Mongolian version (1716)
 Opens with a heavenly prologue, Ge-ser's birth, youth, marriage to Rogmo and his obtaining the kingship of Ling.
 Geser defeats a black striped tiger.
 Geser's voyage to China where he marries a Chinese princess.
 Geser's defeat of the demon king, with the help of the latter's wife.
 Geser's war against the three kings of Sharaigol (Hor)
 Geser's defeat of a demon who assumed the guise of a lama.
 Geser's descent to hell to rescue his mother.

There is a 2017 version of this translated into English.

Buryat version
Buryat versions of the epic focus mainly on Gesar's battles with various demons, rather than on military campaigns. They also contain a detailed and drastically different prologue to Gesar's exploits. According to these versions, the great Tengri Khormusta (Turmas, Khorbustu, Hormust) khan of the celestial tribes of the West waged war with Atai Ulan, khan of the malicious gods of the east. After his victory, Khormusta dismembers Atai Ulan to prevent his resurrection and throws his body parts to Earth, where they become demons and monsters.
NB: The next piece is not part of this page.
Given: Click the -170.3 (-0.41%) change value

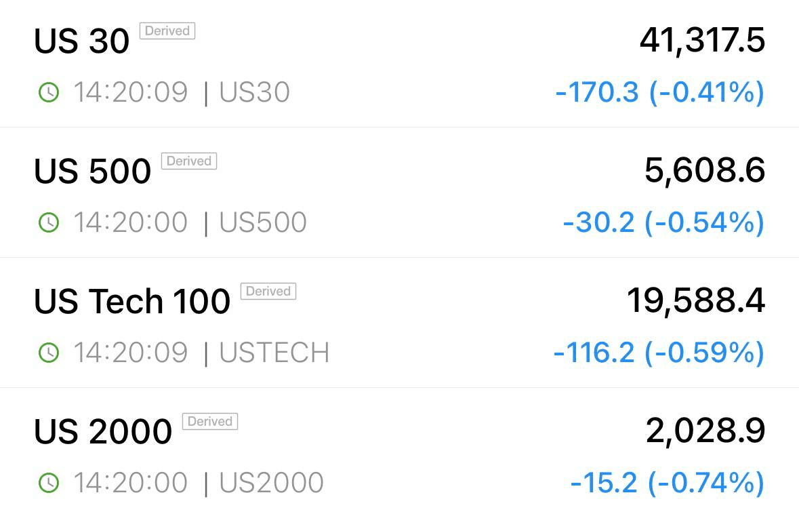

The act almost causes the extinction of humanity; the middle son of Khormusta (Bukhe Belligte or Uile Butelegcji) was sent from the realm of heaven to undo the damage.

The Buryat version contains 9 branches or song episodes (uliger), each devoted to tell how Gesar defeats an enemy.
 First branch: Gesar's youth. In this branch, Gesar, called Nyurgai (Stinker) and while still in his infancy, defeats three giant rats, human-sized mosquitos and steel ravens (compare Heracles and Cú Chulainn) and marries two princesses, whereupon he assumes his true name.
 Second branch: He marries princess Alma Mergen, daughter of a water deity. He then hunts demonic beasts, born from Atai Ulan's drops of blood. These include a mountain-sized dragon, the keeper of a silver mountain.
 Third branch: He undertakes combat with the great Lord of the Taiga, the giant tiger Orgoli, which was born from Atai Ulan's right hand.
 Fourth branch: He kills a great beast, Arkhan the Sun-Eater, who was born from Atai Ulan's severed head.
 Fifth branch: He wars against Gal Dulme, the personification of volcanic activity, who was born from Atai Ulan's corpse. Because of his youth Gesar is unable to defeat Gal Dulme by himself, and the deed is performed with assistance from his elder brother.
 Sixth branch: He wars against Abarga Sasen, a 15-headed demon born from Atai Ulan's right leg.
 Seventh branch: He wars against Shiram Minata, a demon from the 'Country betwixt Life and Death', who was born from Atai Ulan's left leg.
 Eighth branch: He wages war against three Shirai-Gol khans. This branch seems to be closely related to the Tibetan song about Gesar and three kings of the kingdom of Hor.
 Ninth branch: He campaigns against Lobsogoi, a trickster demon, who was born from Atai Ulan's backside.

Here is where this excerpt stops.